§ **What you need to do**
Where the line with "Image resolution: width=792, height=2576." appears below, start writing out lines exactly, and finish with the line with "Projektarbete", which is included; write out nothing else.

━━ Data extract ━━

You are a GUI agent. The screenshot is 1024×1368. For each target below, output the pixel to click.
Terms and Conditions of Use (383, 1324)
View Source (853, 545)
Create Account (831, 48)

━━━
━━ Data extract ━━

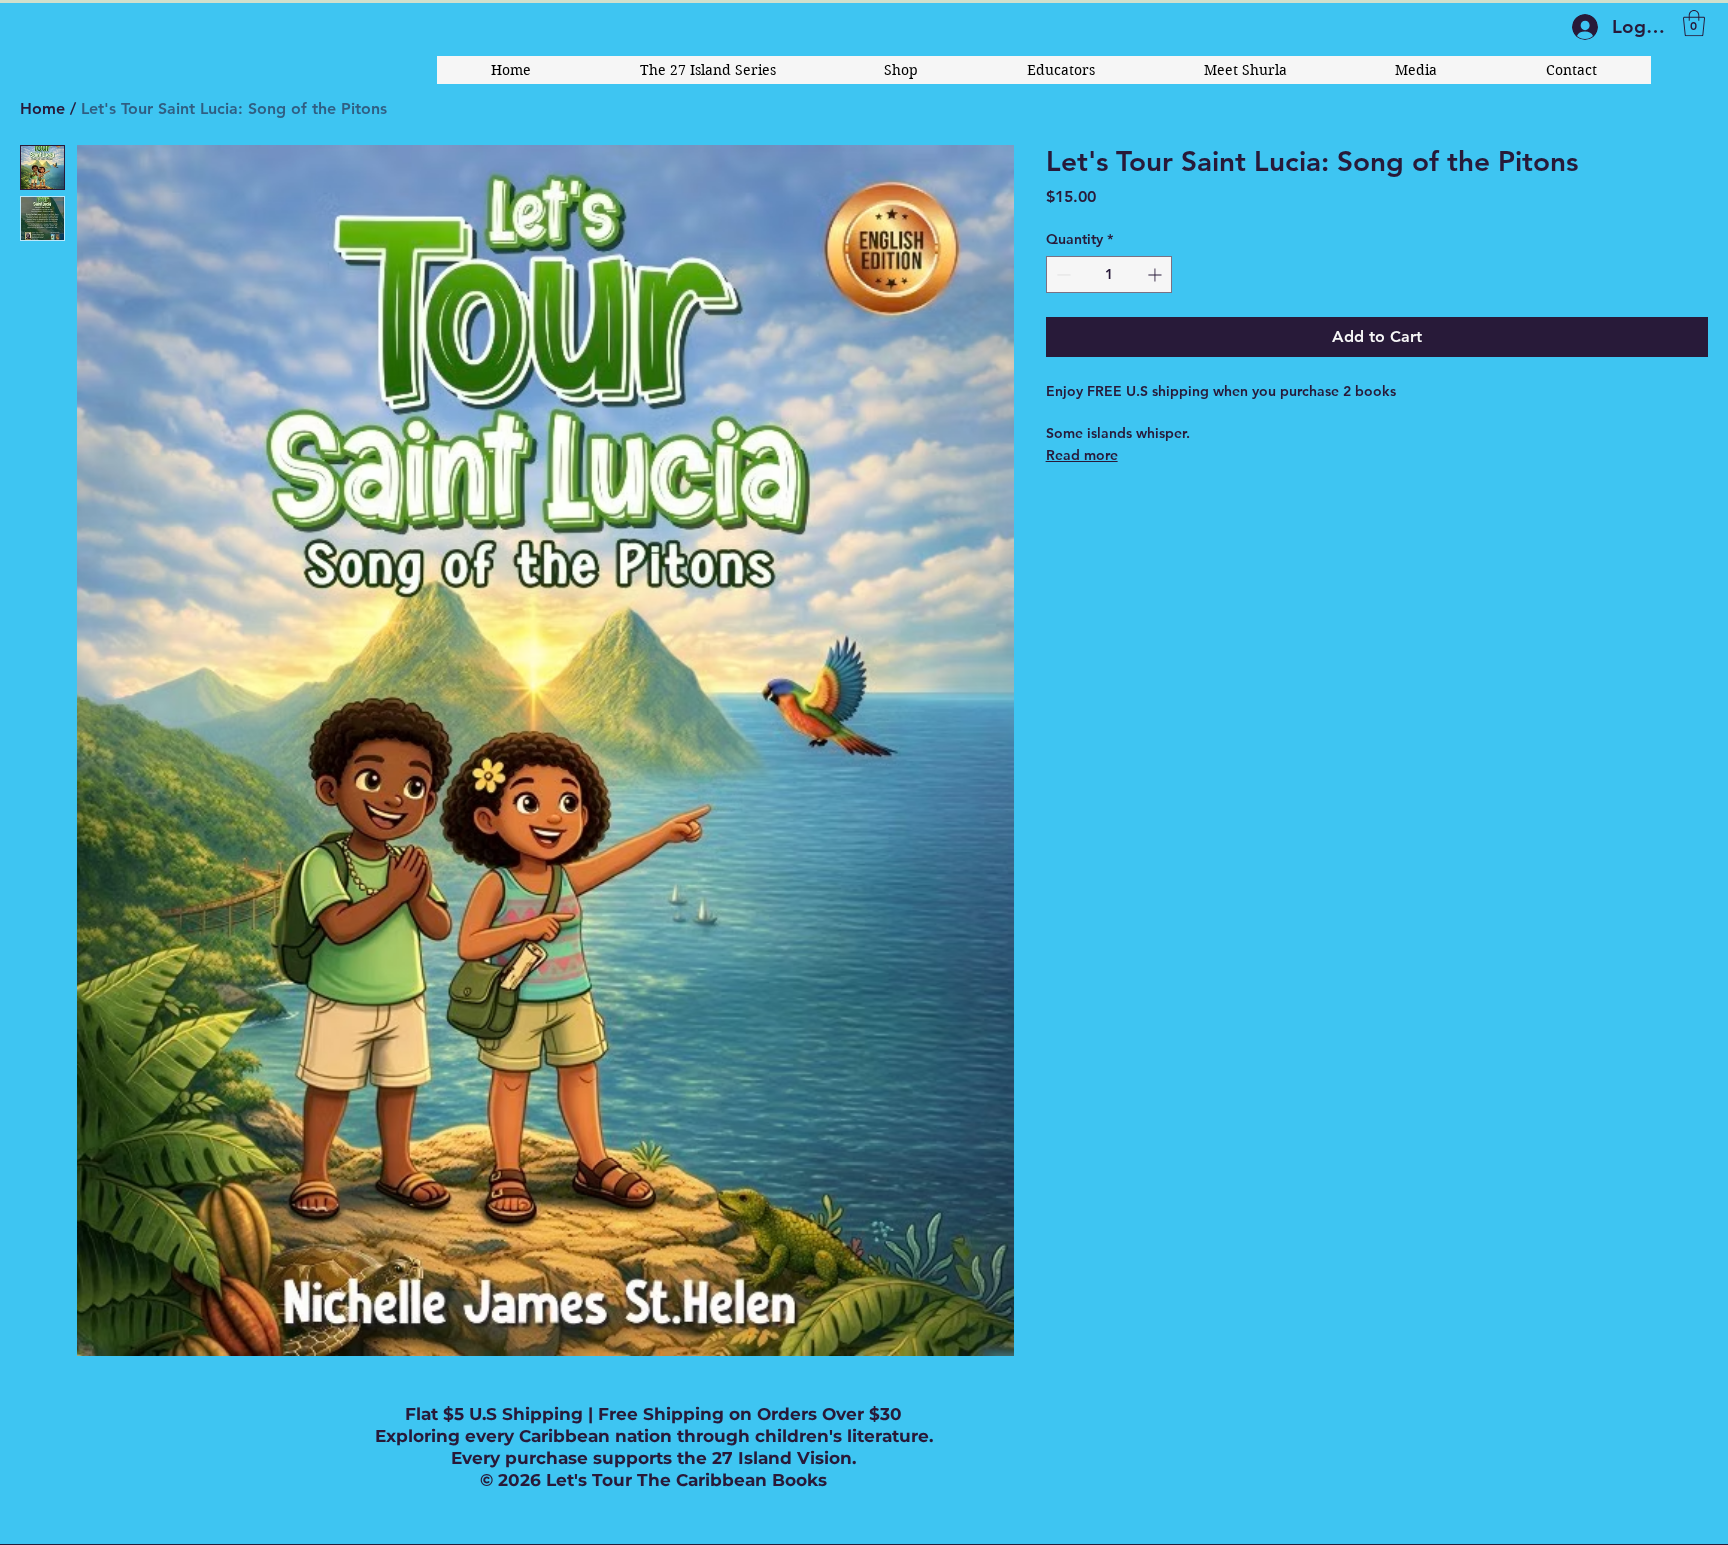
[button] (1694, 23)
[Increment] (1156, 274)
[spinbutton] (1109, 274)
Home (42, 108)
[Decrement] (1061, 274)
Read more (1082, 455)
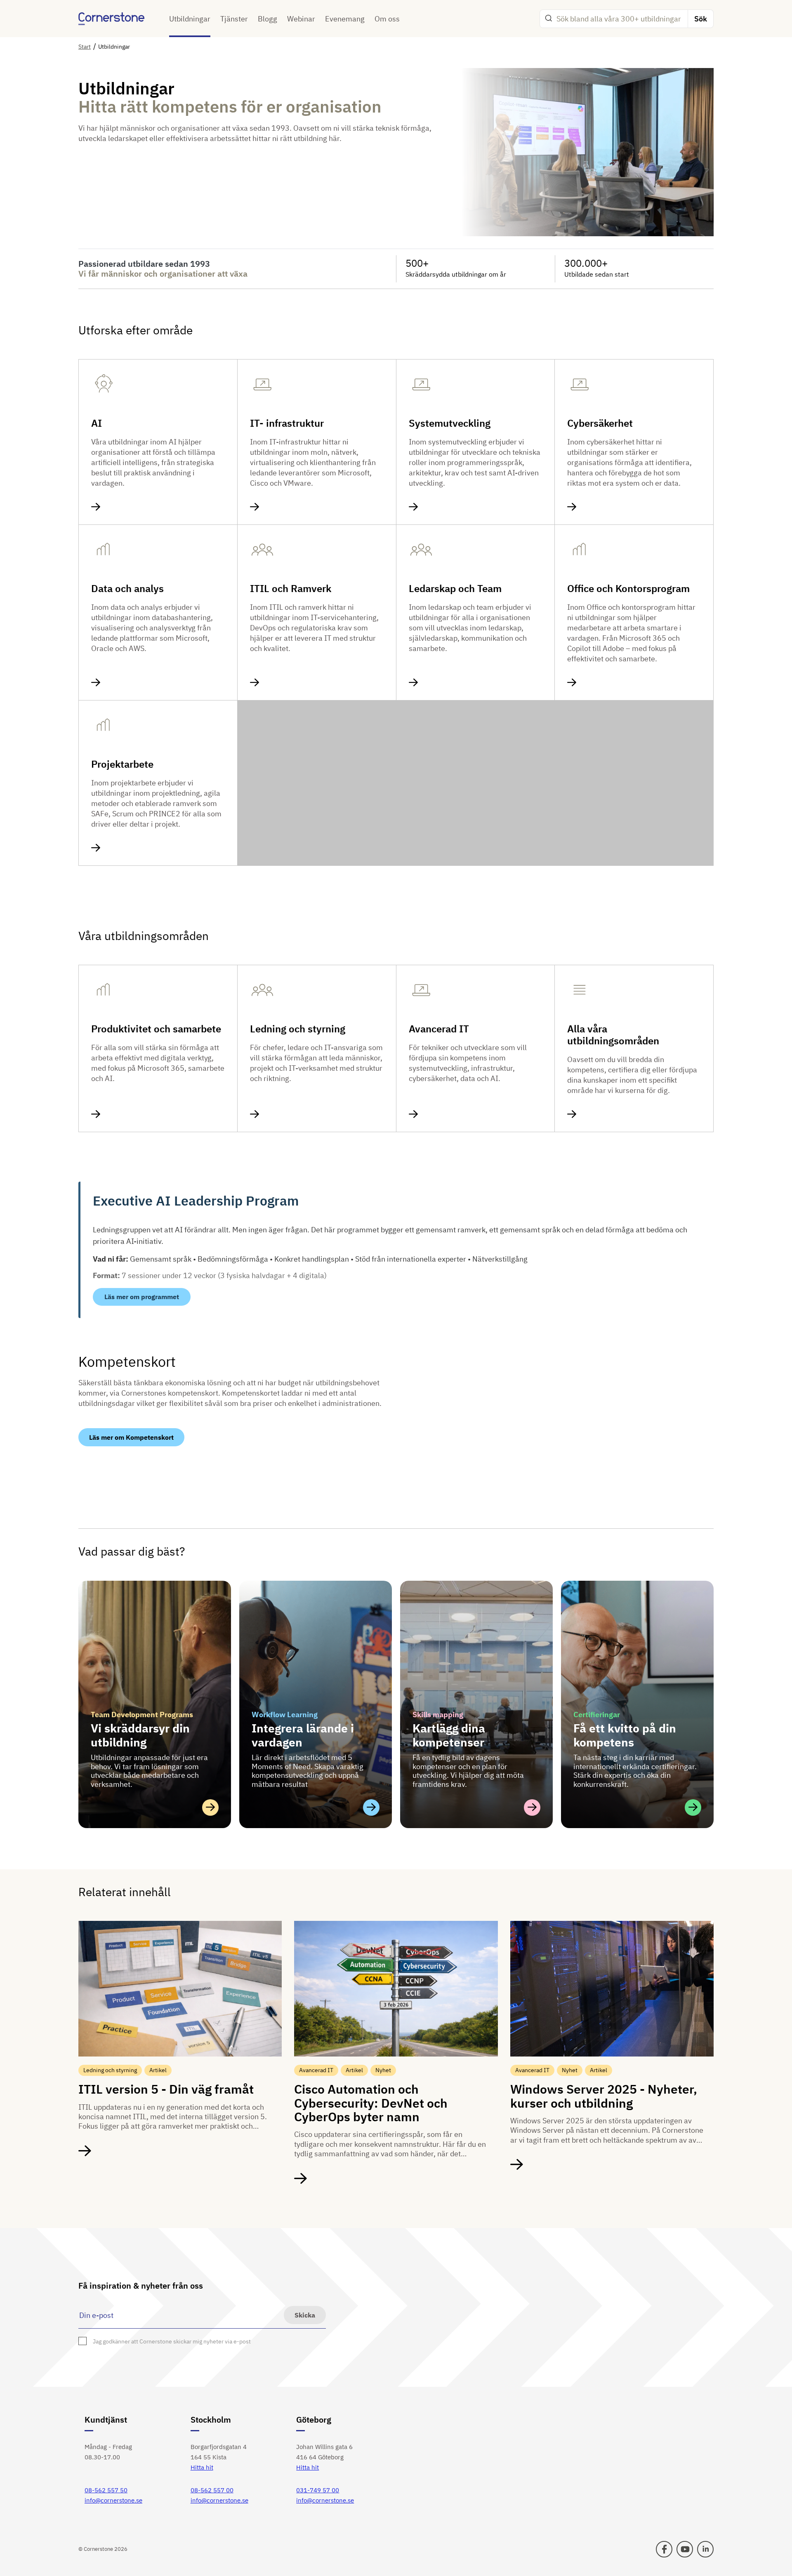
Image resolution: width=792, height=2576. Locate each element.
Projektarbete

━━━

§ **Answer to the problem**
Image resolution: width=792, height=2576. Locate each element.
Projektarbete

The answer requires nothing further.